He rubbed his hand over his face, and I barely heard his mumbled response, “I’m already there.”

I charged forward and shoved his shoulders. He sat back on the couch, looking at me with his chin raised like he expected me to hit him. I pulled my arms back and crossed them over my stomach to keep from reacting physically, already regretting what I had done.

“You’re not getting away from me that easily.” I took a step back, out of the circle of heat his body put off. “I deserve to know why. Why you’re ending a marriage.”

Marriage
.

It struck like lightning. Shocking me to forgetting the rest of what I was going to say. We were married. Grief tore through me, taking all strength from my legs, and I sunk to the ground. All control gone.

He was off the couch, next to me, reaching for me. “I’m not—”

I lifted my hand to keep him back. “I meant everything I said, Gage. I wanted forever with you. This past year”— I searched the air for the words, swallowing the sadness thickening my throat—“was everything. Why would you throw that away? Unless, was it not real for you?” There was no anger left in me. I was drained and exposed. So I laid it out, wanting only honesty, wanting to understand. “Or is there someone else who means more?” My heart squeezed painfully with the question.

His eyes dropped over me, deep lines ridging his forehead as he shook his head. “Babe, No. There will never be anyone who means more.” He scooted a little closer to me, tentatively reaching for me. “You are everything to me.”

His warm hand slid to my face, thumb brushing my tears and I couldn’t find the strength to push him away even as he shredded the last bit of my heart with his words. “But I can’t be who you need right now. Maybe not ever.”

“Why?” I took a breath and pressed, “Why are you doing this? What is it that’s so bad? Everything we’ve been through to get here. Why are you pushing me away? Do you not remember what it was like when we were apart? What could be worth that again?” I grabbed his hand from my face, holding it in my own, thumb running over the smooth, warm band around his finger—our promise to each other. I clung to it, to him, fear gripping me with the memory of the past.

“I remember.” He closed his eyes and exhaled.
When they opened, the new resolve shinning in them scared me, anchoring me in place. “And I’d keep you from all that. I don’t want you hurt.”

Yanking my hand away, I pressed it to my chest and sat up straight. “You’re hurting me. You’re throwing me right back into that pain. But it’ll be worse this time because now I know what I’ve lost.” My head was swirling. I could pass out. “We made promises to each other, to be together through everything. That was only months ago. What has changed?”

“I have.” He stood up, and the sudden shift made me fall back to look up at him. His throat moved as he looked around the living room, avoiding me. “It has to be this way. I’ll leave now, give you time to pack.”

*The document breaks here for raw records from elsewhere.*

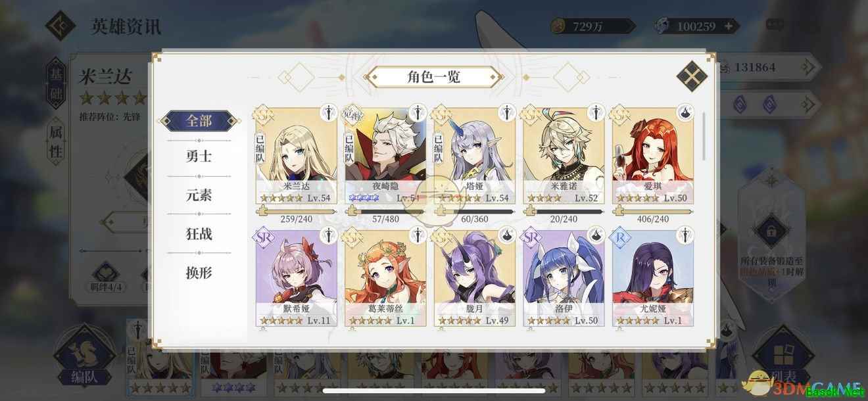Select the 全部 filter tab
This screenshot has width=868, height=401.
coord(199,121)
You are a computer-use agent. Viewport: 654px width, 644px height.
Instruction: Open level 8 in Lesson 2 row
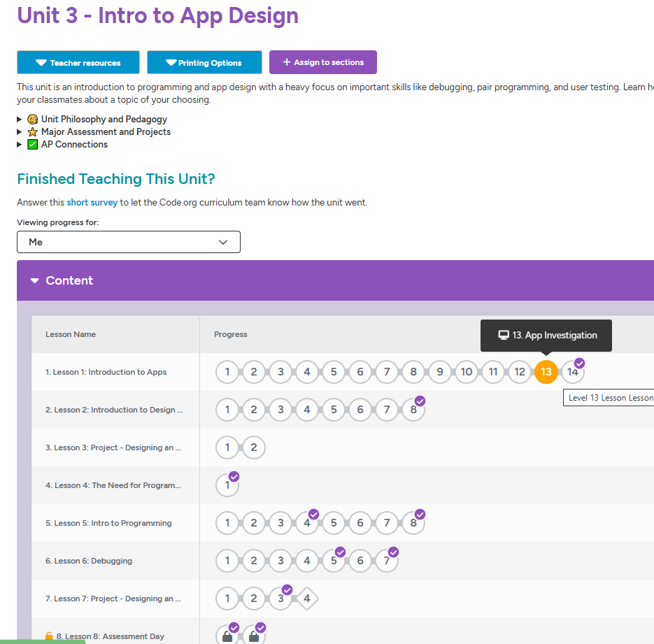point(413,410)
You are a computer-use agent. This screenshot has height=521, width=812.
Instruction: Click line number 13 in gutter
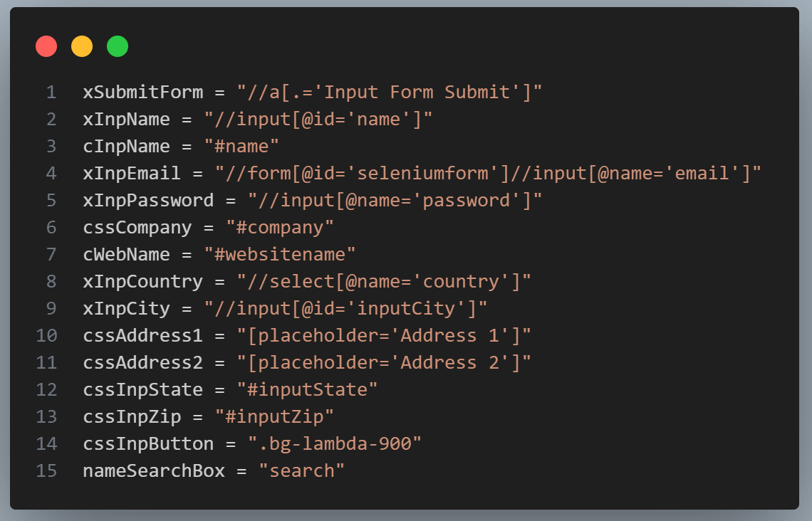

And just like that he pulled his emotions back in, sealed them up, and walked away, each step grinding on my heart. He walked to the bedroom, but I was stuck on the floor, too stunned to move. I hadn’t thought it would come to this, us splitting up. Not even when he left Vegas. I hadn’t thought this would be possible.

And I still didn’t know why.

All thought ceased. I rose to my feet and followed him to the bedroom, a woman possessed. My steps were quiet, I was floating. I stood at the doorway and watched him stand over an open case on the bed, fingers moving over the phone in his hand, and I snapped.

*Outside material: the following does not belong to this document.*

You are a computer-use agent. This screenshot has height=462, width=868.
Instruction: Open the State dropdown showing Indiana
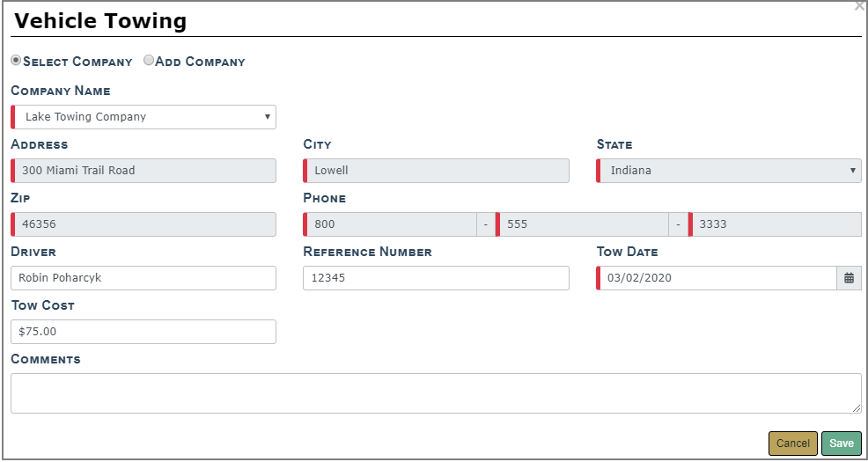pyautogui.click(x=729, y=171)
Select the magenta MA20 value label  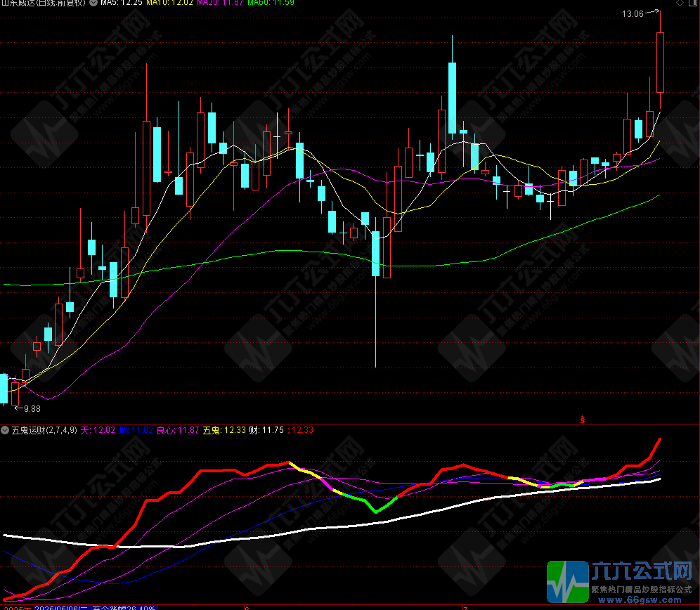coord(221,3)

He looked up as I yanked the phone from him. He hadn’t expected it and released it easily.

I wanted to read what he was typing, but he was already grabbing my arm to get the phone back, so I threw it. It hit the wall with a thump and then bounced over the floor several times.

“What the fuck?” He released my arm to step past me and retrieve the phone. Lifting it up, he showed me his shattered screen. “Look what you did?”

I was back to trembling, but I didn’t care. I shrugged. “I don’t fucking care about your phone! I care about us. Why are you doing this?” I stepped towards him, and with every step he held himself higher, straighter, harder. “You want me to leave? Well until you tell me the truth, I’m not going anywhere and neither are you.”

He narrowed his eyes, walking past me to his suitcase. “You can’t stop me, Regan.”

Sprinting, I knocked his suitcase off the bed and kicked his clothes around the room. No sane thoughts emerged from the storm within me.

“Stop.” He yanked my arm back, pulling me away from the suitcase just as my foot connected with a pile of clothes.

Rolled up jeans tumbled across the floor. A stack of crisp hundred dollar bills and a brick of coke just as thick as the cash spilled out, tumbling over the floor.

The air was sucked from the room, freezing us in the moment.

Gage released my arm, scooping up his money and drugs in an instant. He lifted his suitcase, righting it on the bed, and began tossing his clothes and things back in it.

“Is that what this is about?” I scoffed, gesturing to his case. It couldn’t be.

He continued packing, not pausing as I spoke.

“Are you really not going to tell me anything? You’re going to leave me now, with no explanation? How can you say I meant anything to you and do this?”

His head bowed over the case as he zipped it up. “I can’t.” Squeezing his eyes shut, he took a few deep breaths, then lifted his case in one hand and turned. “I’ve got to go.”

“Fine.” I stepped in front of the door, blocking his exit, my spinning emotions firmly settled on anger. “Don’t tell me. But I’m not going back to Dexter’s. I’m going to find my own answers.” I stepped closer to him, close enough to feel the pull he had on me, close enough to touch him, but I didn’t. I tried to burn him with my eyes. “And if I find out you’ve got someone else. I will kill you.”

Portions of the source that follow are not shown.